Produce word for word the lines of the data below running from the one that has "1445x894 pixels." to the one that has "Click the coffee", inclusive, and no others.

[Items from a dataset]
--- START ---

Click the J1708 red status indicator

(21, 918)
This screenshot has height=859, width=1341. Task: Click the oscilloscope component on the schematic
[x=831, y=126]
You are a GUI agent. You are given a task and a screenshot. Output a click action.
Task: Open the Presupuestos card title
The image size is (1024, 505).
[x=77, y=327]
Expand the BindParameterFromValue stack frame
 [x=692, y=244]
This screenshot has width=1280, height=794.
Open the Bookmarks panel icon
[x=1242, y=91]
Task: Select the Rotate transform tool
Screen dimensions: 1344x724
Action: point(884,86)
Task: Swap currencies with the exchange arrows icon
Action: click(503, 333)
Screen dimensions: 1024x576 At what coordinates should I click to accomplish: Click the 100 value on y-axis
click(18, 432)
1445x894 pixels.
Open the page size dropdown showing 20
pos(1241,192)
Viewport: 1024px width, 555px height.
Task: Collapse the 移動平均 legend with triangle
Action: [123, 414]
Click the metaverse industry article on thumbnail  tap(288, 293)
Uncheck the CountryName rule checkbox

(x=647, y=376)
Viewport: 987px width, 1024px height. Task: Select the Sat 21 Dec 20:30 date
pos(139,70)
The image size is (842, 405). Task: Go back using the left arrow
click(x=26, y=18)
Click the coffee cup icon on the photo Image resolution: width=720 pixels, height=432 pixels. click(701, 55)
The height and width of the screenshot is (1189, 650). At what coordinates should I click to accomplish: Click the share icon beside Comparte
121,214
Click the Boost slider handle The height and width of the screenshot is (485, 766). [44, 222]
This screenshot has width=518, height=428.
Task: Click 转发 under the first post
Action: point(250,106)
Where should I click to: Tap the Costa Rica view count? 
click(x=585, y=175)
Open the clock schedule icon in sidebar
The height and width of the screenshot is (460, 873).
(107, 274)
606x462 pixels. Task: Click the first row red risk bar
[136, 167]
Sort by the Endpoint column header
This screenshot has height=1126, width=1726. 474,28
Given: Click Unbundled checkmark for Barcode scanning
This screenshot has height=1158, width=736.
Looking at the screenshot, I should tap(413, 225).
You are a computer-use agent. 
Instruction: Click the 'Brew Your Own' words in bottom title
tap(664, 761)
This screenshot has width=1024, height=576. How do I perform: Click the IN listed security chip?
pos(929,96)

--- END ---

→ **Worked solution**
1445x894 pixels.
Open the page size dropdown showing 20
pos(1241,192)
Viewport: 1024px width, 555px height.
Task: Collapse the 移動平均 legend with triangle
Action: [123, 414]
Click the metaverse industry article on thumbnail  tap(288, 293)
Uncheck the CountryName rule checkbox

(x=647, y=376)
Viewport: 987px width, 1024px height. Task: Select the Sat 21 Dec 20:30 date
pos(139,70)
The image size is (842, 405). Task: Go back using the left arrow
click(x=26, y=18)
Click the coffee cup icon on the photo Image resolution: width=720 pixels, height=432 pixels. click(701, 55)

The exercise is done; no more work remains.